Continue the opinion piece below on rape in India, picking up after its final sentence.

Reading text —
* * * * * * *
India must look back to its traditions to stand up to the scourge of rape
Deep Kisor Datta-Ray says India must draw on its past and unite across class lines to stand up to the scourge of rape and other acts of violence
Contrary to popular opinion, the rape and resulting death of an Indian student is not due to the dead hand of tradition, but, rather, its neglect. Ironically, the explosive outrage - justifiably - manifested by India's English-speaking bourgeoisie is symptomatic of the malaise.
Though heinous, the crime has yet to sensitise India's middle class to a chilling fact: not only is rape commonplace (Delhi alone has seen a 17 per cent rise since 2011, despite most remaining unreported) but normally is of scant concern to opinion-makers. The middle classes normally ignore sex crimes because the victims are rarely from their ranks, though the perpetrators often are.
Indisputably, rape is now news. However, the real story is how it came to be so. That betrays the narrow parochialism that pervades Indian thinking. The raped student's medical college colleagues were empowered enough to protest and that attracted India's media, which, though vociferous, is staffed by the middle classes and rarely concerns itself with what does not affect its own interests.
This insularity explains why comparisons of the mass protests all over India with the Tunisian fruit seller's self-immolation that sparked the Arab spring are delusive.
The sudden media frenzy will not prompt revolutionary change, for the clamour will undoubtedly be replaced within weeks, if not days, by the next big story. Nor does the hysteria of protesters who are demanding "chemical castration", and death by stoning of rapists, help. Their fervour threatens to overturn a history of extremely judicious use of the death penalty.
* * * * * * *
Material provided —
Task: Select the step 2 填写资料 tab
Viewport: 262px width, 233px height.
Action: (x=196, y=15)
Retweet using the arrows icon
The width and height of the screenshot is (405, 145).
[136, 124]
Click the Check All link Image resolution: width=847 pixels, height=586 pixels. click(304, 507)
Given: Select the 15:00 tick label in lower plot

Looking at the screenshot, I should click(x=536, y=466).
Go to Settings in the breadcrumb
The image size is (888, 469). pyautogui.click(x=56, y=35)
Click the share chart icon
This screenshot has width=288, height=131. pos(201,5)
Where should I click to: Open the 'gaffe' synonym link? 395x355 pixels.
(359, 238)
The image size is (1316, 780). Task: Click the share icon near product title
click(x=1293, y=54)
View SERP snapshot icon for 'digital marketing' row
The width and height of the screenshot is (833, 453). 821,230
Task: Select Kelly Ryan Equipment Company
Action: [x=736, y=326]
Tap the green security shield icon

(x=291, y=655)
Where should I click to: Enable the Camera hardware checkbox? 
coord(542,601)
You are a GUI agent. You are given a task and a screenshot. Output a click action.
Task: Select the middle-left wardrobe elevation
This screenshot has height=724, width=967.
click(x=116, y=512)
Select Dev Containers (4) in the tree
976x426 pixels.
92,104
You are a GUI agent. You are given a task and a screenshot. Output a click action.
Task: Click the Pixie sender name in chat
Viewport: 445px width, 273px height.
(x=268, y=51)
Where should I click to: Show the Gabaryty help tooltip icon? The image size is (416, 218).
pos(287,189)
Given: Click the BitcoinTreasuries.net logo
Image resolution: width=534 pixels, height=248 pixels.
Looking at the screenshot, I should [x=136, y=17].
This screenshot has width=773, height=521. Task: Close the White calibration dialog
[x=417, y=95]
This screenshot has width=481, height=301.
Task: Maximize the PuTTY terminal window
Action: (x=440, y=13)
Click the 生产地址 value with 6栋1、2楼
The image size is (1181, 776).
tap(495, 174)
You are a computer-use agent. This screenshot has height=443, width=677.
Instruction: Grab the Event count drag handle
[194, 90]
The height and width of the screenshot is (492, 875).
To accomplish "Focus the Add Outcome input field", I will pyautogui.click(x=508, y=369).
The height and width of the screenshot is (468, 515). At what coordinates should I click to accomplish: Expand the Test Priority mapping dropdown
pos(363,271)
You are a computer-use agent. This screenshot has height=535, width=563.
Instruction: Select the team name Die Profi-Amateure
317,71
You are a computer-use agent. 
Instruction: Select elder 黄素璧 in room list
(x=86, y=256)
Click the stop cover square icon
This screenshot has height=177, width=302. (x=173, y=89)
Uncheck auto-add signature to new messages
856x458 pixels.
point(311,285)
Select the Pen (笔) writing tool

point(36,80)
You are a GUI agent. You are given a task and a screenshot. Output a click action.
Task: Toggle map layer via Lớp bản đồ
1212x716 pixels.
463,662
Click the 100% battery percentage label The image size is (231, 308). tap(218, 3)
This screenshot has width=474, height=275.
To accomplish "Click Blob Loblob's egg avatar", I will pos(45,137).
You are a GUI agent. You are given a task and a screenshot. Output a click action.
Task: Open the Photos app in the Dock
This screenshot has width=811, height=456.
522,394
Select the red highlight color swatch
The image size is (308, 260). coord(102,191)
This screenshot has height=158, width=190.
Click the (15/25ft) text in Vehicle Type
* * * * * * *
Reply —
In the absence of any solidarity with the rural majority, a vast swathe of Indian society has been left to its own devices while being simultaneously squeezed by the beneficiaries of industrialisation. Lacking education and plagued by poverty and hopelessness, violence has become endemic. Although women occupy an exalted position in Hindu lore, contemporary life makes them the most readily available targets of male machismo.
The devaluation of women and denial to them of their traditional status and privileges cannot be generalised across a population of over a billion, but in my native Bengal the highest deity is Durga, the mother goddess. Similarly, in the great epics, the Ramayana and Mahabharata, the evil of assaulting women and how to manage it are central stories. The abandonment of these traditions of respect and proper conduct has been exacerbated by middle-class disdain of a past that reminds them of the cultural bonds that unite them with the poor.
Correcting the malaise requires nurturing solidarity across class lines. Only that will make the state responsive and deliver justice not just to rape victims, but everyone, no matter their station or the nature of their suffering. Simultaneously, men have to be re-educated to respect women.
The easiest way to achieve both is to draw upon extant traditions, for they provide a readily available framework encompassing rich and poor. It is therefore not regressive, but practical, to look back, at the dawn of the new year, for India's future is contingent on reconnecting with its past.